Reproduce exactly, and exclusively, the lines from the line containing "Image resolution: width=2296" through the final line of the listing below.

GIVEN RECORDS >>
○ ○ ○ ○ ○

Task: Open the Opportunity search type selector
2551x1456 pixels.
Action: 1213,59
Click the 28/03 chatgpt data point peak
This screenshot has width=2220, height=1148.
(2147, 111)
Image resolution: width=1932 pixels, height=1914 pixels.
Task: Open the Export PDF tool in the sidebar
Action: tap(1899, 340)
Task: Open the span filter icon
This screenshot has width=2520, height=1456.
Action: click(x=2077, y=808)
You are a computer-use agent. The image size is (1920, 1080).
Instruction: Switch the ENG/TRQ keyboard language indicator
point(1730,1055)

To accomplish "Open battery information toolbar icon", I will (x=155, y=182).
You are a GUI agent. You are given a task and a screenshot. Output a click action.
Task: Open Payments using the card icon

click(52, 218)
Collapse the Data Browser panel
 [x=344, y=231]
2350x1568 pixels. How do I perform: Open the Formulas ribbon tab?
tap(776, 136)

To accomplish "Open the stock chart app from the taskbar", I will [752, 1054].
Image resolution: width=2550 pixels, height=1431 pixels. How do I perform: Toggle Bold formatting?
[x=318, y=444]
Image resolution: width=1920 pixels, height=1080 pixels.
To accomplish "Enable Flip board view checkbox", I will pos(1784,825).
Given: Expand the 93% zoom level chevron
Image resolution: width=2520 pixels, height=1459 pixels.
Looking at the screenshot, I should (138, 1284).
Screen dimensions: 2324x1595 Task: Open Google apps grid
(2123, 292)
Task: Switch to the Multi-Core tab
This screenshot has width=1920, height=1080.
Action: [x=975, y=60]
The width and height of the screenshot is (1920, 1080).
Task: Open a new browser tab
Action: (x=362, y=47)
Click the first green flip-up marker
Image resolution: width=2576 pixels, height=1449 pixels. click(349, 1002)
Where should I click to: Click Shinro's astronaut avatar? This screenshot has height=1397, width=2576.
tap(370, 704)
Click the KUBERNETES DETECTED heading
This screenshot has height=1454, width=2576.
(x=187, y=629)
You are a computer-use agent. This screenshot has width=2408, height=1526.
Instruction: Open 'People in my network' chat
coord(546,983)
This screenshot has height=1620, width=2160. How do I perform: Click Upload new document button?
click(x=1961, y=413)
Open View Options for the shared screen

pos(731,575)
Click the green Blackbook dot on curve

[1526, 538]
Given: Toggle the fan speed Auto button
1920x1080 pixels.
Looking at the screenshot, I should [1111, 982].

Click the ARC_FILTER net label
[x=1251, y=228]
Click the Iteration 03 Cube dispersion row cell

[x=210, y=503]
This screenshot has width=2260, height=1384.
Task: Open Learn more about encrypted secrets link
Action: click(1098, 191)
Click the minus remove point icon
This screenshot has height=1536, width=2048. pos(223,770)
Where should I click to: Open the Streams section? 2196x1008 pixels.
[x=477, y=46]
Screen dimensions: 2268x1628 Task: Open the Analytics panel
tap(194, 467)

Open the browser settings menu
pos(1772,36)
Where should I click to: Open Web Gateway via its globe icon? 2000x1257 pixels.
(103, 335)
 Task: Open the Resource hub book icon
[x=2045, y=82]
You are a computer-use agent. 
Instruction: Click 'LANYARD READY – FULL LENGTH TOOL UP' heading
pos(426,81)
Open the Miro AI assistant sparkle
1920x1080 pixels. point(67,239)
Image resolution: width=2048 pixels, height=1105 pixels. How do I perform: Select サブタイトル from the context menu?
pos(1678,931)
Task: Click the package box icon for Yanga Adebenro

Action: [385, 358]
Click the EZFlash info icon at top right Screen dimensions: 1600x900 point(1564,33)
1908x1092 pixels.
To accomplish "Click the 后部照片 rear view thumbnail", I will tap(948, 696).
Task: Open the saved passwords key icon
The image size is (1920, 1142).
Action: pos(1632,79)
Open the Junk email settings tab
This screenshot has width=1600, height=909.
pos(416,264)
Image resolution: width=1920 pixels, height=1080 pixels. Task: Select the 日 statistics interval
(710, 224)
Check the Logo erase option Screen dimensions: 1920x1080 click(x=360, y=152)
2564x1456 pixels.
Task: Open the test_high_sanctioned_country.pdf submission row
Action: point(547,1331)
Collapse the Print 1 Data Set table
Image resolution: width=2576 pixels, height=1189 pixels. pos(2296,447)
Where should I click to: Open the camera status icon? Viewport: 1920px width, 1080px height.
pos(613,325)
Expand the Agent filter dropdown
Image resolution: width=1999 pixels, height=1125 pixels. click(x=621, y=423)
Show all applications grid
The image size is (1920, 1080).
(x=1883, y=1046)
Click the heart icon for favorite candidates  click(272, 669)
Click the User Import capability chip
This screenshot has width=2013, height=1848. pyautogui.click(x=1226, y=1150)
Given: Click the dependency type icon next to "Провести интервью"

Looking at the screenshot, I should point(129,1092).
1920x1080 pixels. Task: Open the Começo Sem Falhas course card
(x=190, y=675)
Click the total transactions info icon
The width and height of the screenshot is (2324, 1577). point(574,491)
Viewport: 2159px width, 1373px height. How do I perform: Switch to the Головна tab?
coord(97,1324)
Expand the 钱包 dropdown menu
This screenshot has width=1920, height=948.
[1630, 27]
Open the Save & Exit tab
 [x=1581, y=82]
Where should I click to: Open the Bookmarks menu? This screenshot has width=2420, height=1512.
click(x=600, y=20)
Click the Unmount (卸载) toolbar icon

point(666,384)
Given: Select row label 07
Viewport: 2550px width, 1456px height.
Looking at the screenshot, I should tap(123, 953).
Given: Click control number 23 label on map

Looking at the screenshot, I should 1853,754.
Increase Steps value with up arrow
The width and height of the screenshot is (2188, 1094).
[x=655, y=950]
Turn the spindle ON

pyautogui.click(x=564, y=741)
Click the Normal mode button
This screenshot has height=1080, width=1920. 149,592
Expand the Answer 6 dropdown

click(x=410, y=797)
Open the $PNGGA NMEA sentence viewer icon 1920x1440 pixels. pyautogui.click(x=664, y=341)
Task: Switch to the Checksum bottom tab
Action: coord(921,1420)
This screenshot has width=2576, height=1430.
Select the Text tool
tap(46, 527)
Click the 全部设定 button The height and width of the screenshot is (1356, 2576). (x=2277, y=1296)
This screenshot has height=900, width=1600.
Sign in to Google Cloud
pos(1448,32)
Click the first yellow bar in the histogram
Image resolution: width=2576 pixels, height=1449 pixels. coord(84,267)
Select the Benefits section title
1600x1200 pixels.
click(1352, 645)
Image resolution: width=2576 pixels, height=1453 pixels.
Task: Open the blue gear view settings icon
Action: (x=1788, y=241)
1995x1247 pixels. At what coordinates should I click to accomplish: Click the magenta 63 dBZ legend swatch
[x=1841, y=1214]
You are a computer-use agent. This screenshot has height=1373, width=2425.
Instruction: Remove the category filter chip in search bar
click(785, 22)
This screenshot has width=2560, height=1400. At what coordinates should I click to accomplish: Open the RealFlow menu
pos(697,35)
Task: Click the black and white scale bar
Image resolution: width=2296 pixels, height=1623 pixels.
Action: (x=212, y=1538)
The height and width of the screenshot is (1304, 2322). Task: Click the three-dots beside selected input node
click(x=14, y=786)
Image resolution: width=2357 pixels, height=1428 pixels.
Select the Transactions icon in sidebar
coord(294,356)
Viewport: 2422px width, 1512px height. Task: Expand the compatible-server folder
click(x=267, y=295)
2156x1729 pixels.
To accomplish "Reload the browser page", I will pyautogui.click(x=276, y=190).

○ ○ ○ ○ ○

RESPONSE AREA >>
Image resolution: width=2296 pixels, height=1623 pixels.
Action: (x=212, y=1538)
The height and width of the screenshot is (1304, 2322). Task: Click the three-dots beside selected input node
click(x=14, y=786)
Image resolution: width=2357 pixels, height=1428 pixels.
Select the Transactions icon in sidebar
coord(294,356)
Viewport: 2422px width, 1512px height. Task: Expand the compatible-server folder
click(x=267, y=295)
2156x1729 pixels.
To accomplish "Reload the browser page", I will pyautogui.click(x=276, y=190).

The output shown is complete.